The Missing Translation
Australia’s innovation problem is usually framed as a failure to translate research. In practice, it is more often a failure to translate researchers.
This article was written with the assistance of AI and is part of the Translation Series. Warning - this is a draft written on my phone. I am very keen to publish before the budget, but editing a SubStack article on a phone is a pain.

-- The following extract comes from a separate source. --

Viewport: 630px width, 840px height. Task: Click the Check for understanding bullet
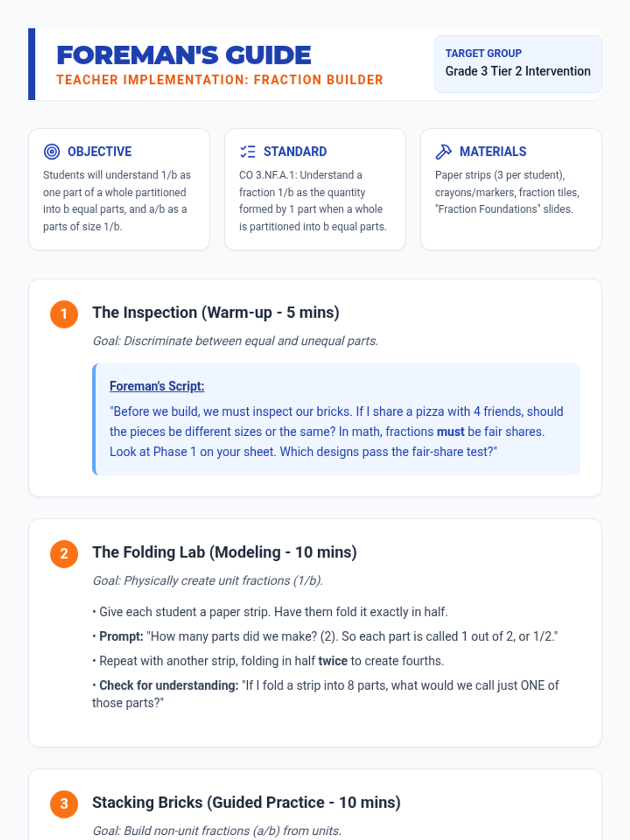tap(326, 694)
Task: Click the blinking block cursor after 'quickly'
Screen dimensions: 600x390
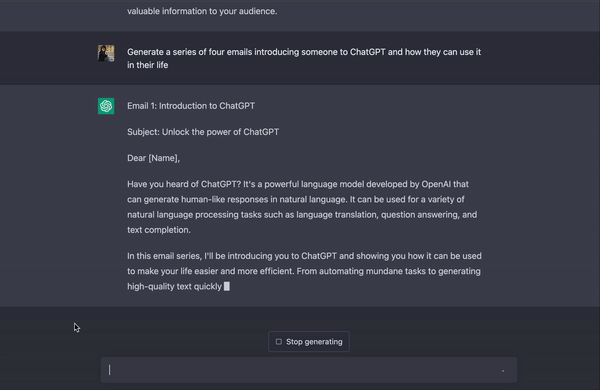Action: coord(227,286)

In March 2026, the Strategic Examination of Research and Development released its final report, Ambitious Australia. Twenty recommendations. A complete redesign of the R&D Tax Incentive. Collaboration vouchers, premium startup streams, points-based eligibility tests, and a new National Innovation Council. It is the most comprehensive review of Australia’s innovation system in a generation, and it is built on the wrong assumption.
The assumption is this: Australia’s innovation problem is a translation problem — specifically, the failure to translate intellectual property from universities into commercial use. Fix the conduits. Build better bridges. Incentivise collaboration. Move the knowledge across the divide.

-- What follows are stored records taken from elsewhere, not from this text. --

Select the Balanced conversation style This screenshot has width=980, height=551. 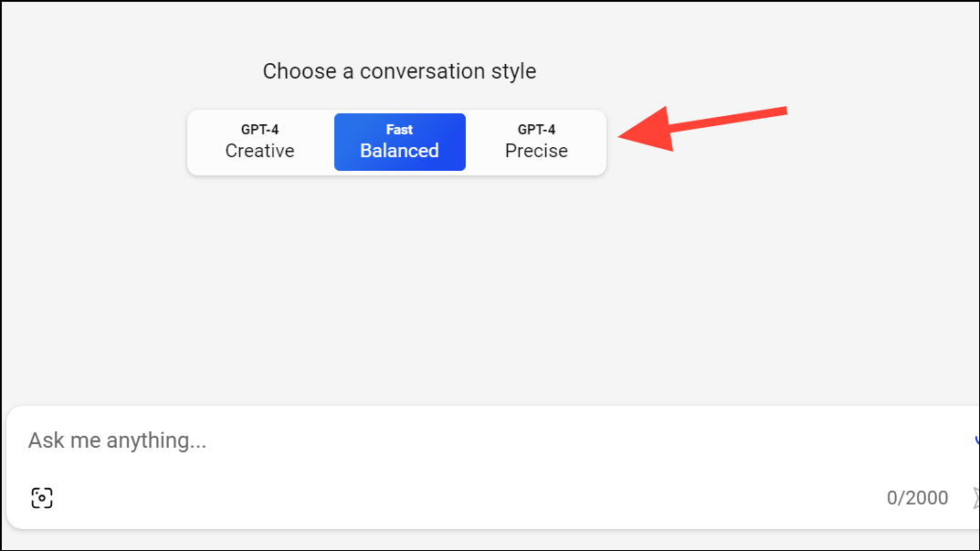pyautogui.click(x=399, y=143)
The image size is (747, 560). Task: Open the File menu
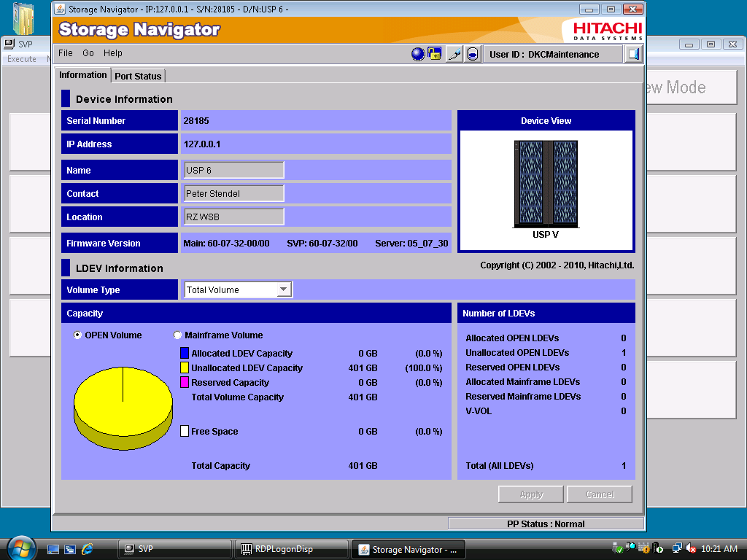(66, 53)
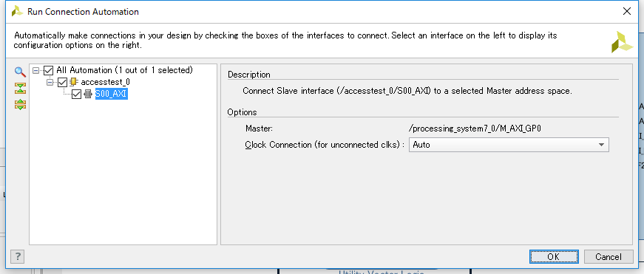Click the magnifier search icon
This screenshot has height=274, width=644.
(20, 72)
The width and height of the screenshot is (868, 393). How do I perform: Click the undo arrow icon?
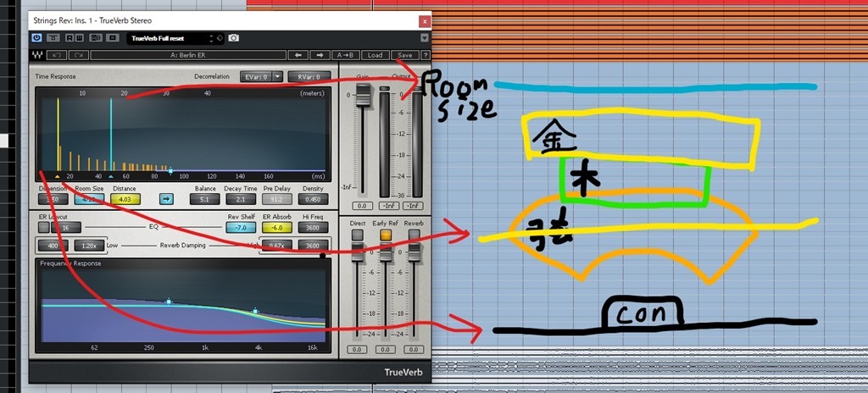coord(58,55)

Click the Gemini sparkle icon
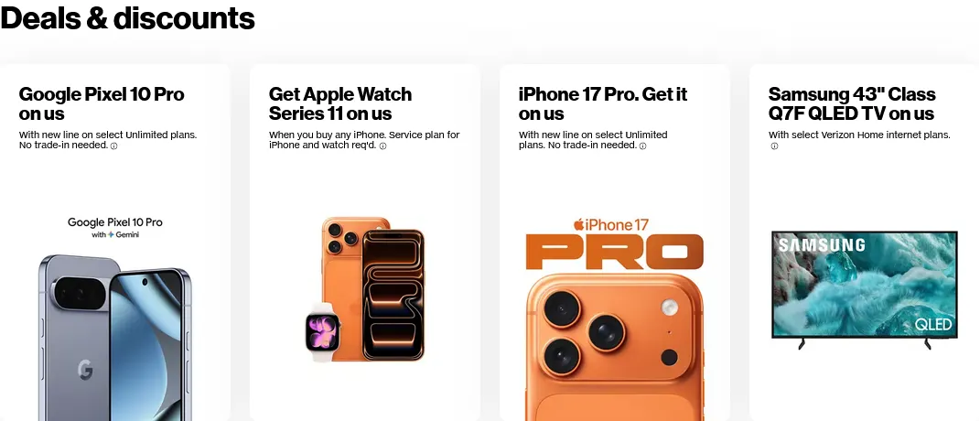pyautogui.click(x=111, y=234)
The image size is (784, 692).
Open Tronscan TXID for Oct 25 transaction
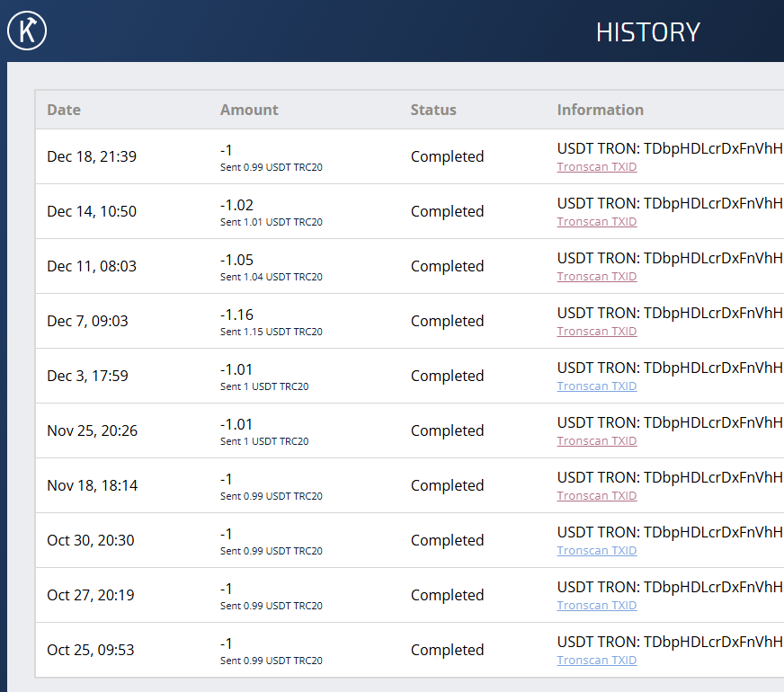(596, 660)

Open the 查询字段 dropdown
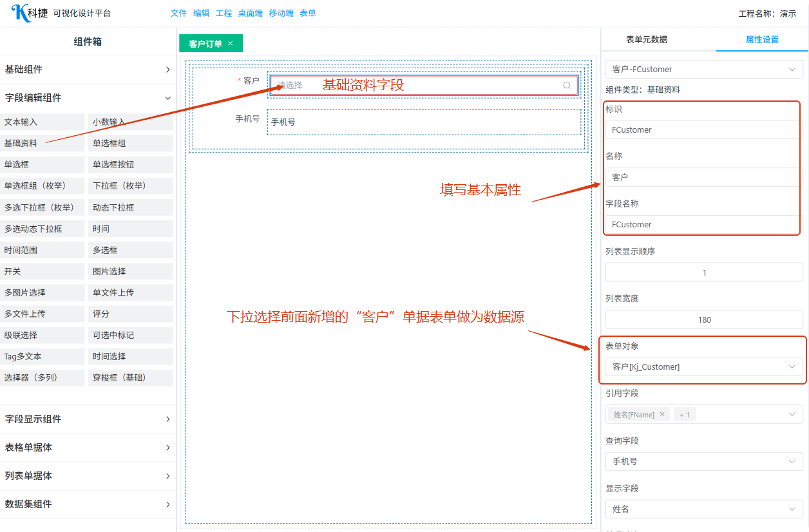pyautogui.click(x=703, y=461)
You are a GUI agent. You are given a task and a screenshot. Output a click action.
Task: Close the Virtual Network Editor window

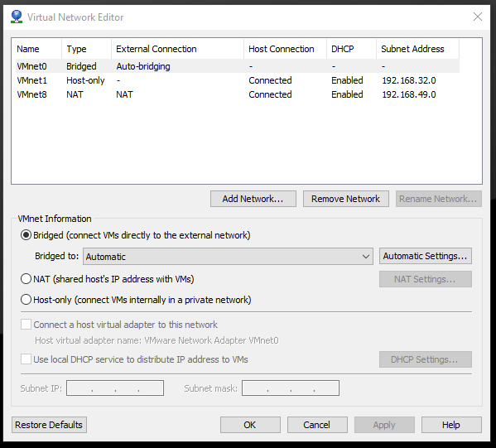[477, 17]
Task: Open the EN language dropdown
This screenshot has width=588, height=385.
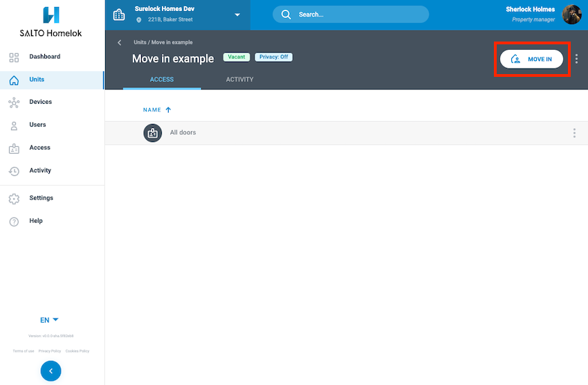Action: (50, 320)
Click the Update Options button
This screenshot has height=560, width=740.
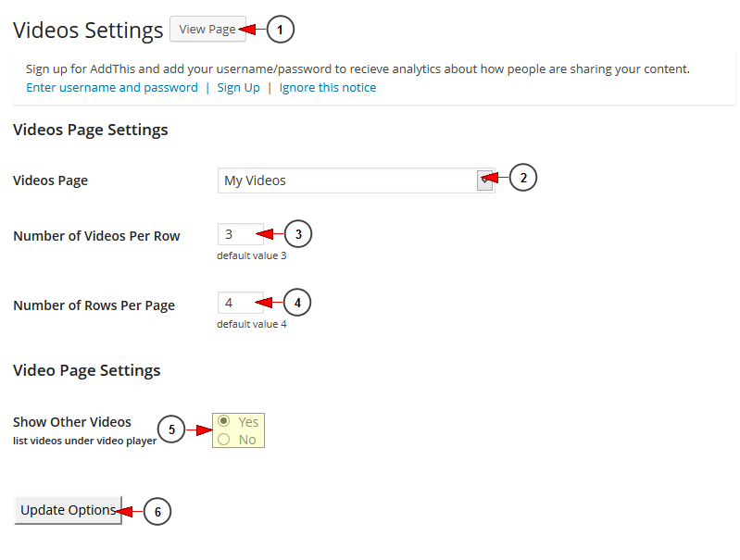(x=68, y=510)
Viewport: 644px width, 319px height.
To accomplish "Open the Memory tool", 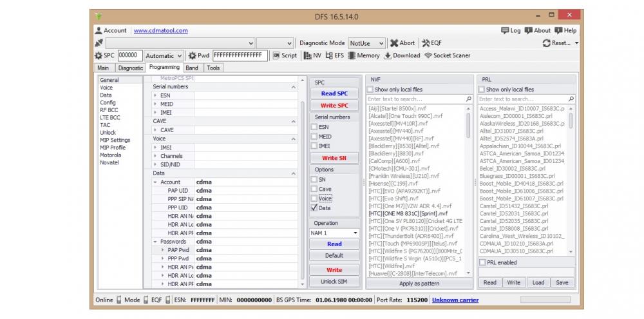I will (x=364, y=55).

That diagnosis is not wrong. It is incomplete in a way that makes the prescription ineffective.
The knowledge doesn’t primarily move in documents, patents, or licensing agreements. It moves in people.
The CRC Postdoc and the Demand That Wasn’t There
I know this from the inside.
My postdoctoral research was funded through the Cooperative Research Centre program — one of the genuine strengths of Australia’s innovation infrastructure, and specifically its postdoctoral stream. The CRC postdoc program did what good policy is supposed to do. It trained researchers with bifocal capability: rigorous in method, oriented toward application, exposed to commercial constraints and industrial problems in a way that pure academic training never achieves. By the end of it, I was genuinely prepared to work in industry.
And then there was nowhere to go.
Not because the training had failed. Because the demand side hadn’t been built. Australian firms — the SMEs that constitute the productive base of any innovation economy — were not in the habit of employing researchers. The career infrastructure didn’t exist. The status equivalence wasn’t there. The incentive architecture pointed back toward the public research sector.
So I stayed at CSIRO for the next thirty-six years.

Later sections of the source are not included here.